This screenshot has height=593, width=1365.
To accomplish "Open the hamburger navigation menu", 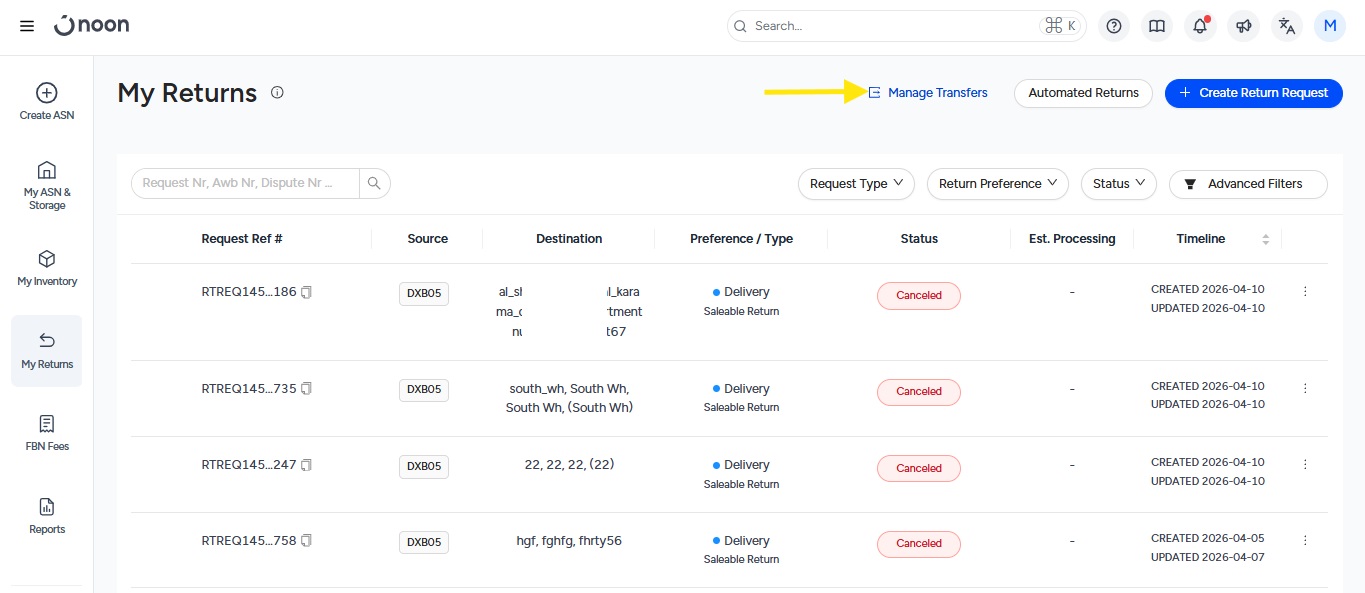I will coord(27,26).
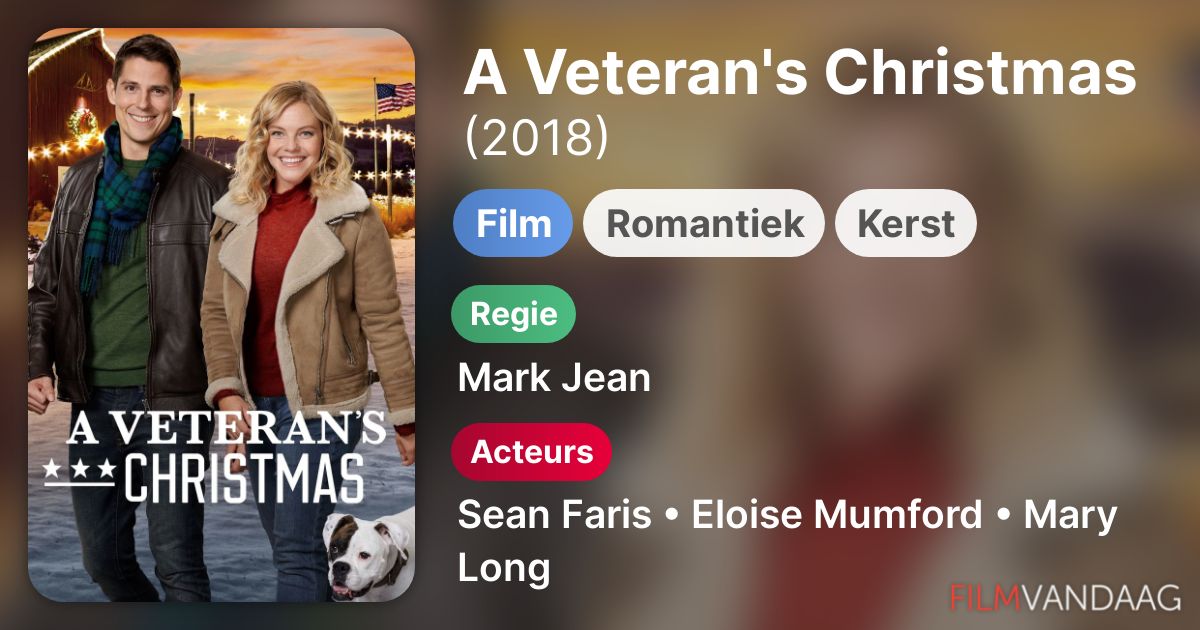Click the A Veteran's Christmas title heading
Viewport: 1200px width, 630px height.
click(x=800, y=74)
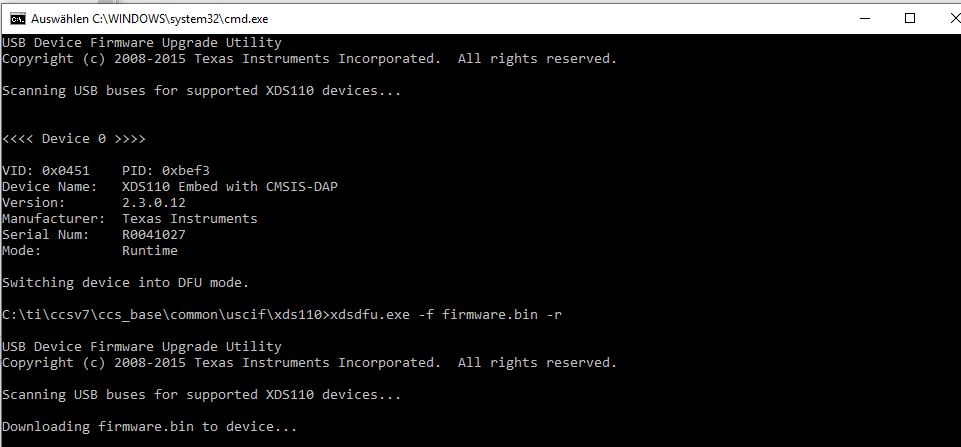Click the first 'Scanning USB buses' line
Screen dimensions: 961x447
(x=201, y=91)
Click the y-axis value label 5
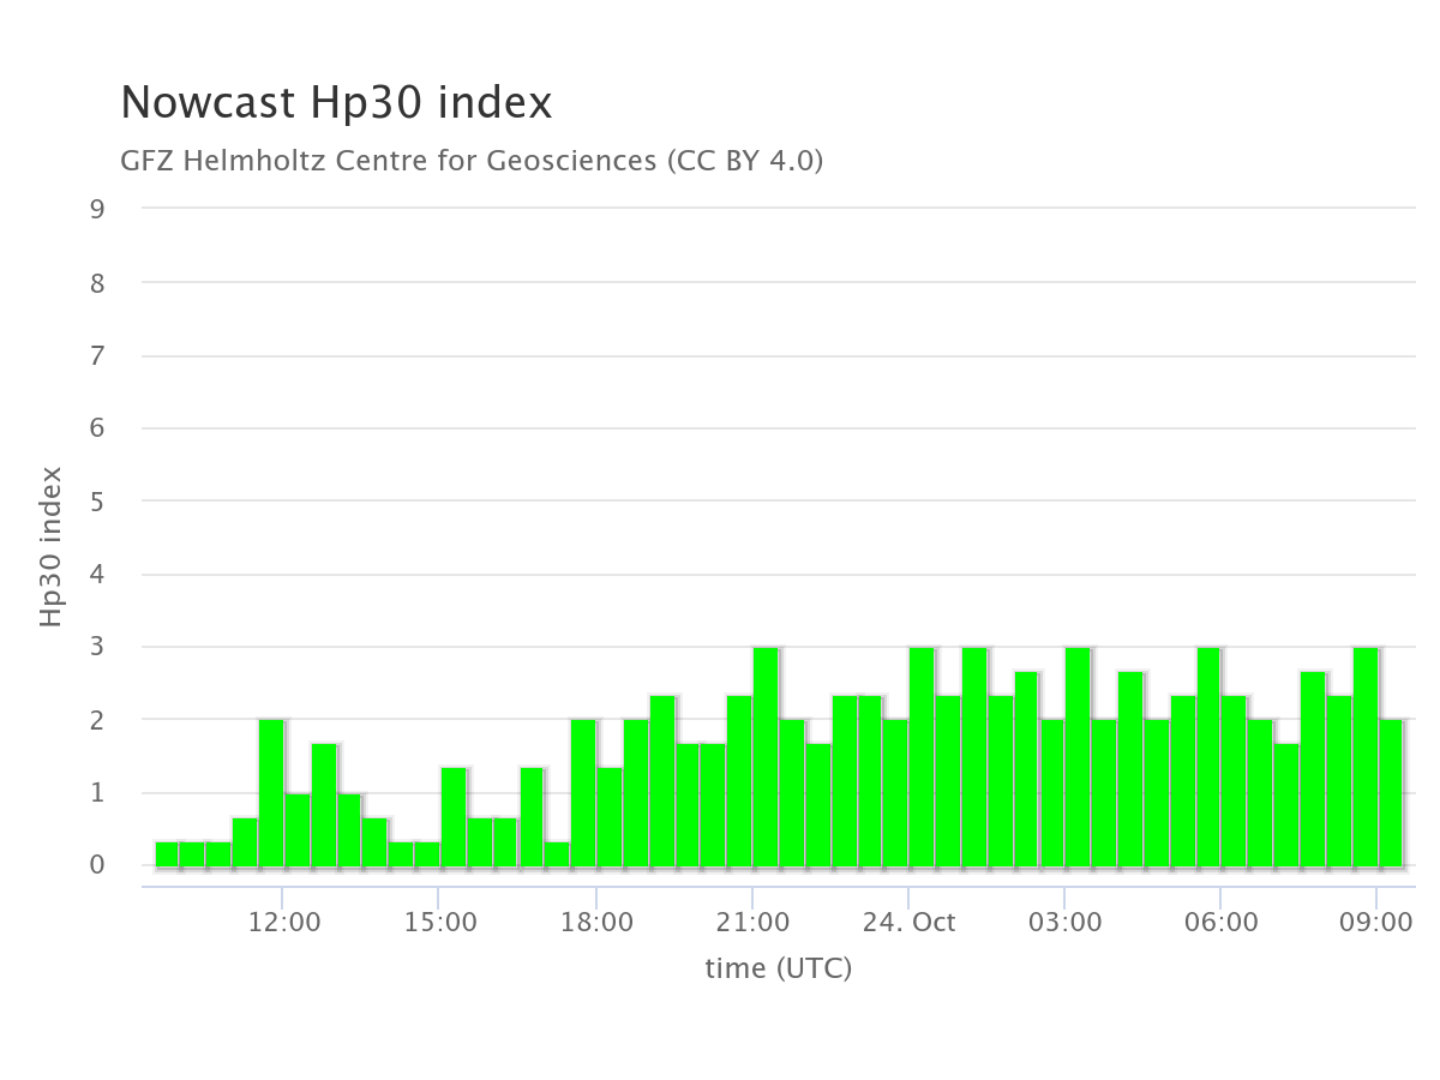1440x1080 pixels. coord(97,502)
_____
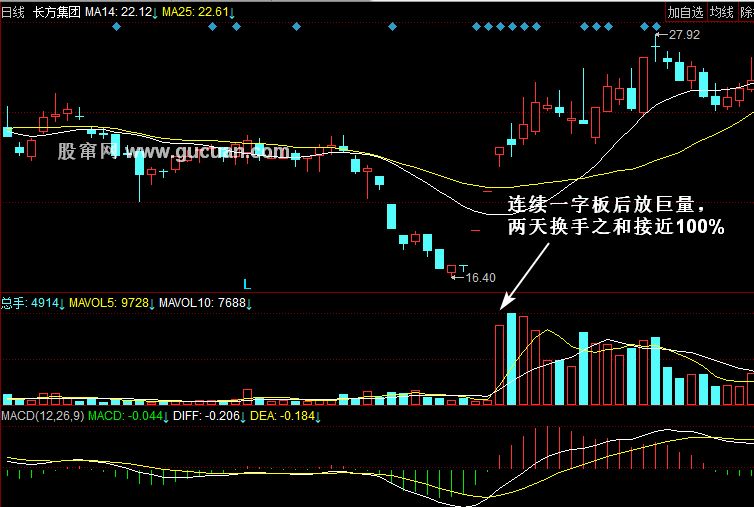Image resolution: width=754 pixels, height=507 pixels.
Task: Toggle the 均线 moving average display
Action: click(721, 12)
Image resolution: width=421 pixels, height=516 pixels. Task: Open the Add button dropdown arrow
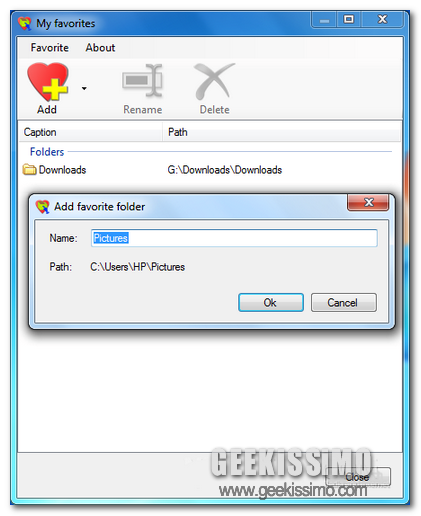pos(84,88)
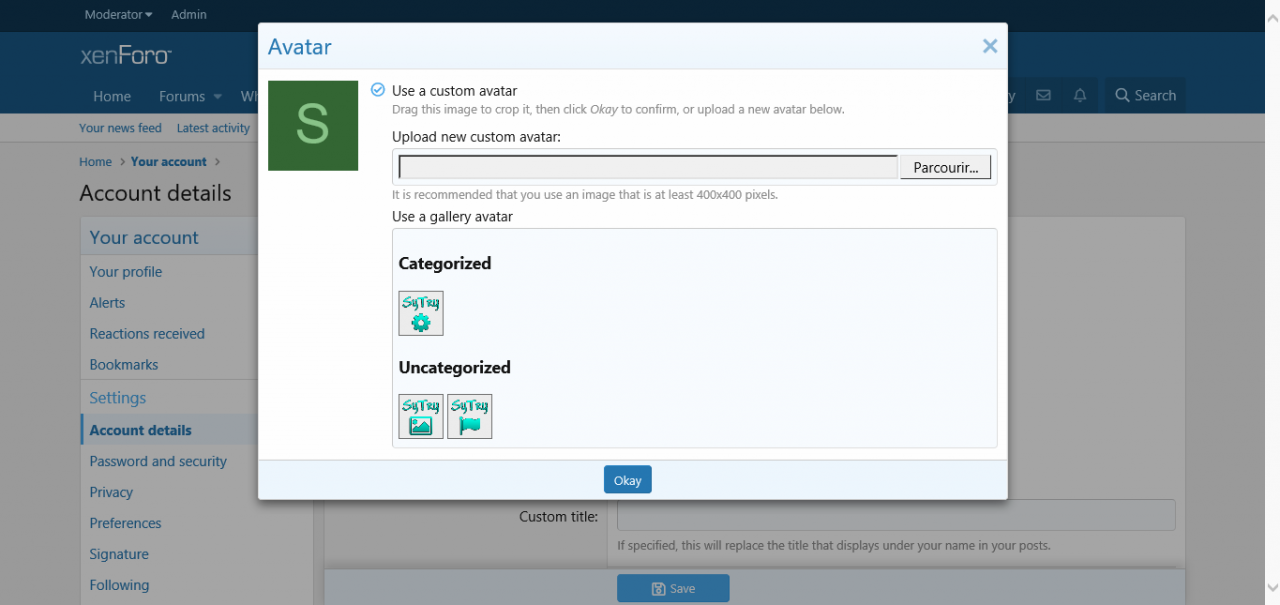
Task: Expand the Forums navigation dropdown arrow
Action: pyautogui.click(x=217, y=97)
_____
TASK STATEMENT -> Quote the rows from the line containing "Image resolution: width=421" through the line containing "Action: pyautogui.click(x=217, y=97)", both included, leaving out the pictures.

RESULT OF THE EXERCISE ->
Image resolution: width=421 pixels, height=516 pixels. Task: Open the Add button dropdown arrow
pos(84,88)
Task: Expand the Forums navigation dropdown arrow
Action: pyautogui.click(x=217, y=97)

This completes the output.